Recommended Action:6

1.
That you approve the following statement of policy:
  • “U.S. strategic interests and our determination to stand by American friends require a strong bilateral relationship with Morocco. These factors, along with Morocco’s legitimate military requirements, rather than the conflict over the Sahara, should be the principal determinants of our arms supply policy toward that country.”7

Or, alternatively, defer public announcement of a policy until we have a request from Morocco for Sahara-related weapons.8

2.
That you approve the talking points at Tab 19 as the basis for the Administration’s public statement at the March 25 HFAC Subcommittee hearing.10
3.
That you approve the six specific intermediate steps described above.11
4.
That you agree in principle that (a) we should plan to hold a SIG when we have adequately defined our options for a diplomatic stance vis-a-vis the Saharan conflict; and (b) that until a decision is made as to what our stance should be we should refrain from diplomatic initiatives or other moves that would tend to commit us to any specific course.12
  1. Source: Reagan Library, Executive Secretariat, NSC Country File, Africa, Africa General (03/10/1981–04/14/1981). Secret. Drafted on March 19 by Coon; cleared by Burt, Pelletreau, Palmer (JCS), Rentschler, Ames (CIA), Smith, John Maresca (EUR/WE), Richard Baker (P), Joseph Montville (INR/NESA), Flaten, and James Michel (L).

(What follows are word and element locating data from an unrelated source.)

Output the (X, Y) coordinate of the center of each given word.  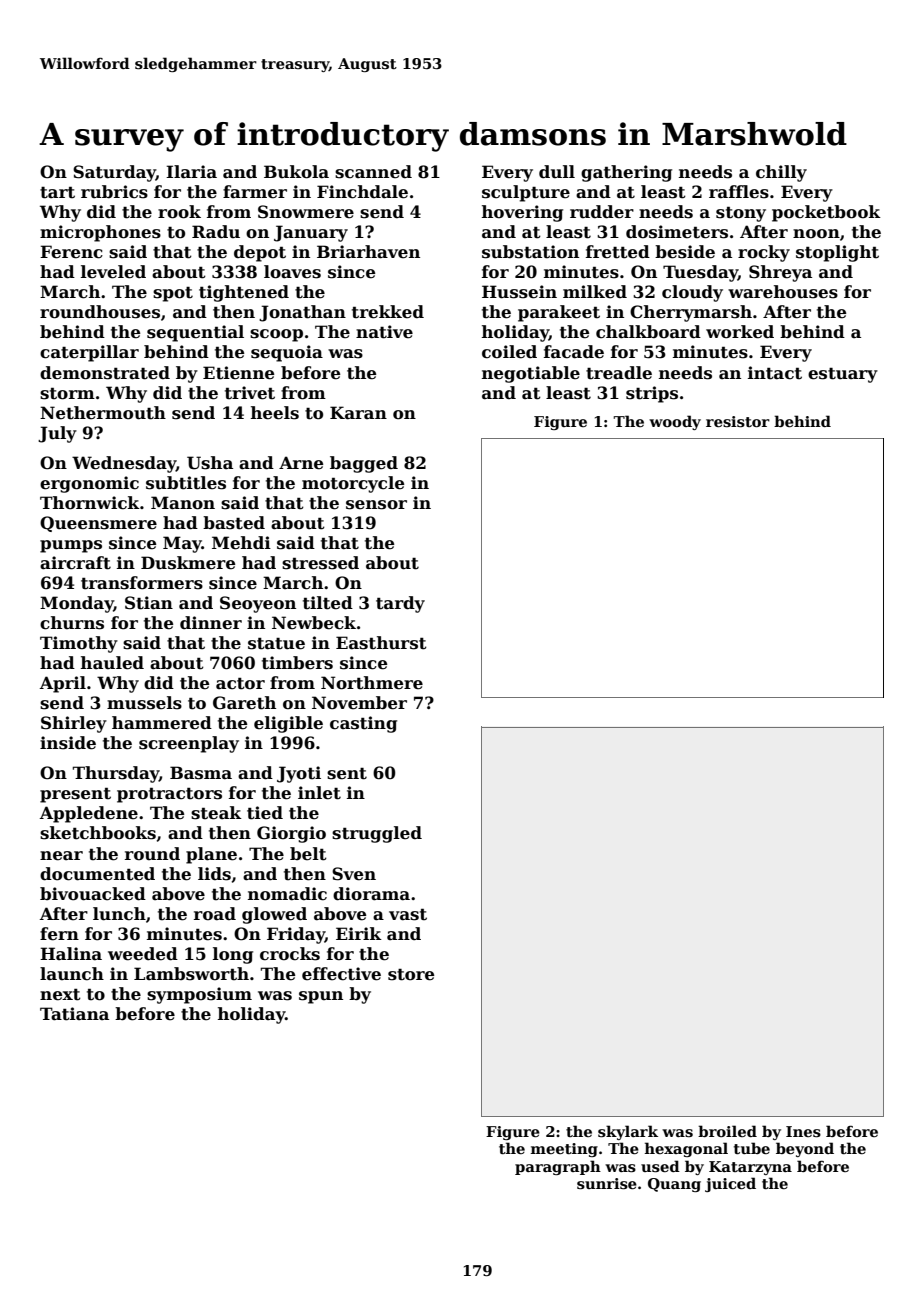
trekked (388, 312)
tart (57, 192)
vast (408, 914)
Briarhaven (368, 252)
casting (363, 724)
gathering (626, 173)
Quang (674, 1185)
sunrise (607, 1184)
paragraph (558, 1167)
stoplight (837, 253)
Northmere (372, 683)
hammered (162, 723)
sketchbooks (98, 833)
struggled (377, 834)
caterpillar (89, 353)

  2. In a March 21 memorandum to Stoessel, Veliotes noted that on February 25, the IG recommended that the United States “delink our arms policy from progress toward negotiations on the Saharan issue.” (Ibid.) No minutes of the meeting have been found.

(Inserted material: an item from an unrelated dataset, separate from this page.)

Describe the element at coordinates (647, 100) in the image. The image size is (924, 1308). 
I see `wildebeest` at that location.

  3. See footnote 4, Document 372.
  4. Not attached.
  5. See Document 372.
  6. Stoessel drew a bracket in the left-hand margin from “Recommended Action” to the bottom of the memorandum.
  7. Stoessel initially checked the “Approve” option, then checked the “Disapprove” option, then struck through both and wrote: “nothing marked” in the left-hand margin.
  8. Stoessel checked the “Approve” option. It was stamped “24 MAR 1981.”
  9. Not attached.
  10. Stoessel checked the “Approve” option. It was stamped “24 MAR 1981.”
  11. Stoessel checked the “Approve” option. It was stamped “24 MAR 1981.”
  12. Stoessel checked the “Approve” option. No record of the SIG meeting has been found.